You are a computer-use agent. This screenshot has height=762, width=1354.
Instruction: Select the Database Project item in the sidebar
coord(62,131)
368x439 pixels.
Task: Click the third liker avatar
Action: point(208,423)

··········

• **The request**
Reproduce every line of the data above verbatim, without any changes.

• **Exercise response**
You are a computer-use agent. This screenshot has height=762, width=1354.
Instruction: Select the Database Project item in the sidebar
coord(62,131)
368x439 pixels.
Task: Click the third liker avatar
Action: point(208,423)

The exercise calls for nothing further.